Thank you.
As Fe and the other witnesses have noted, the achievement of the categorization exercise is no insignificant accomplishment and one that is unique to Canada. However, as Fe has intimated, it's really only the beginning of the really important steps that have to follow: the processes of further screening those substances, then ultimately taking regulatory action on them.
I have a very short list on your outline of what we would like to see done with those. I won't go into great detail on them, because they are outlined in a number of places: one, in a submission of PollutionWatch to your committee that we submitted last June, and also in two letters--actually three--one in June to the two CEPA ministers and to the deputy ministers, and another letter to the same two ministers that we sent on Friday and that I sent to this committee earlier this week. I'm not sure whether it has been translated, so I'm not sure whether you have it before you today. But the gist of that, apart from the substance of precisely what action we would like to see taken on the various substances, is that it's essential that the content of the lists and the results of categorization be given to the public.

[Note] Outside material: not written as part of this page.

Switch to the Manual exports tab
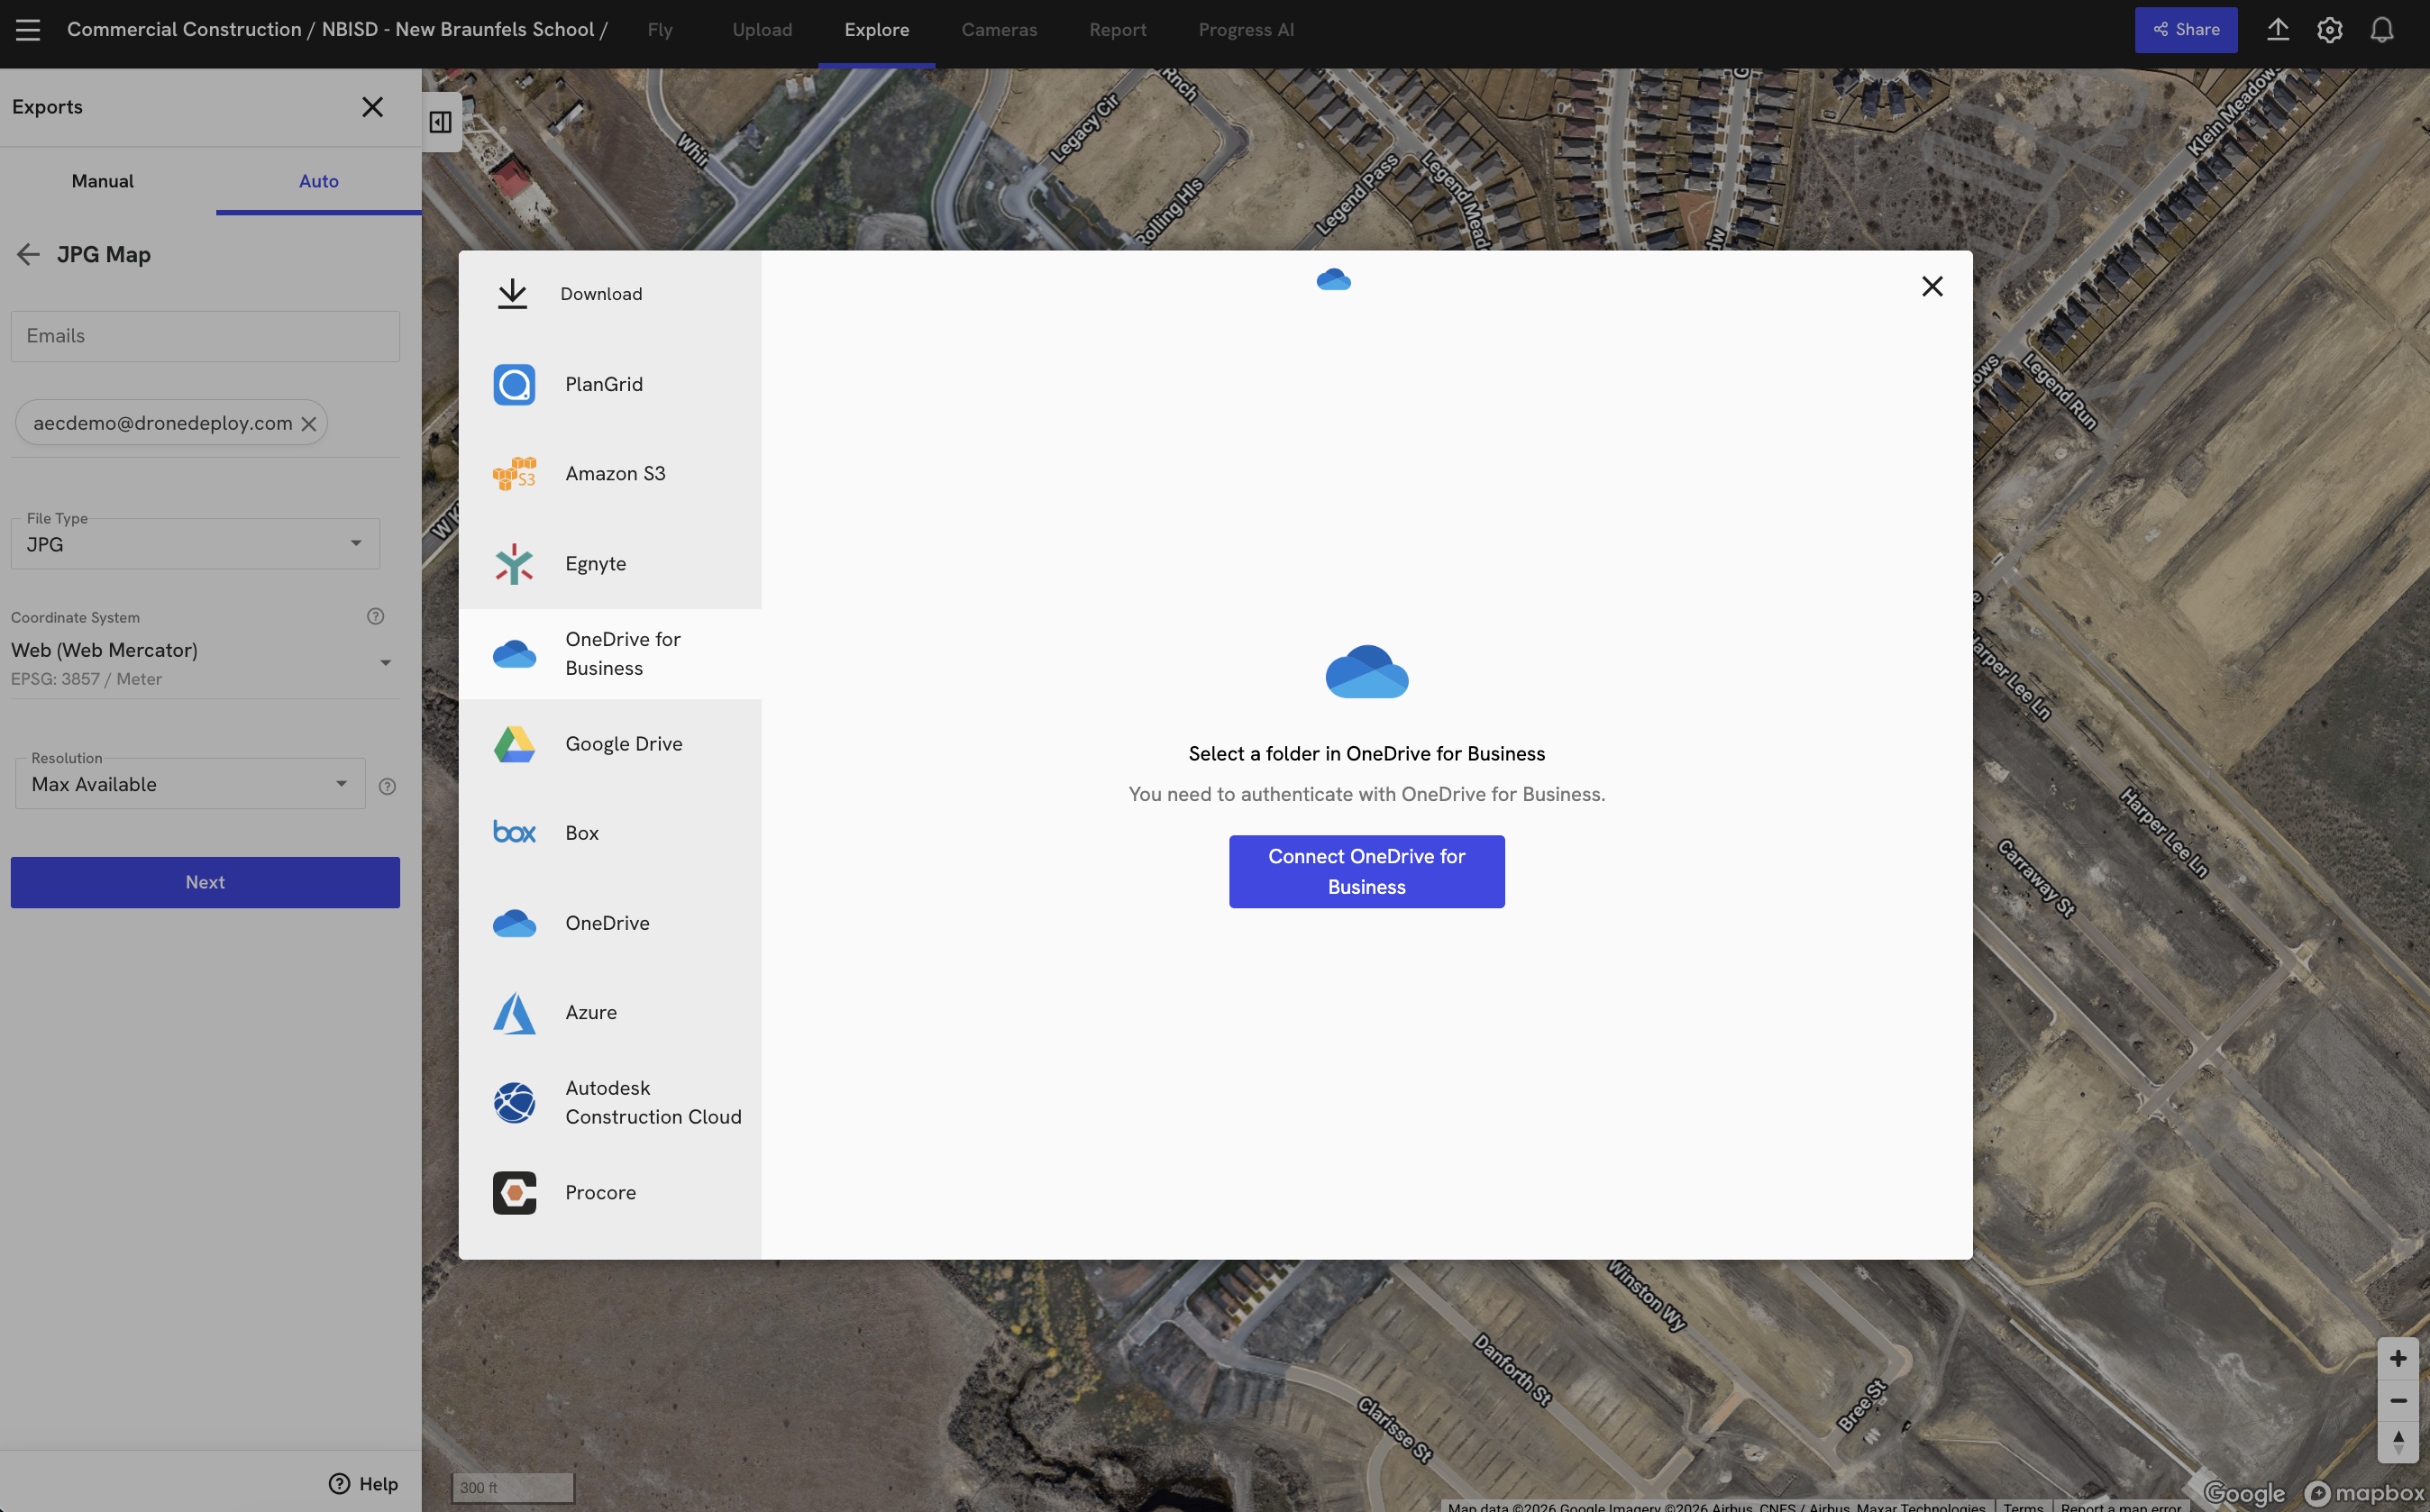2430x1512 pixels. pos(102,181)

We would urge, therefore, that the committee write to the ministers and ask when that will happen, and/or ask for the ministers to appear before you to answer that question. As Fe said, this list is twenty years old. There is not a lot of new data on those substances and it's time for action to be taken on them.
There are other more specific recommendations, which you'll see in that letter when you receive it, if you haven't already, and in our submission as well.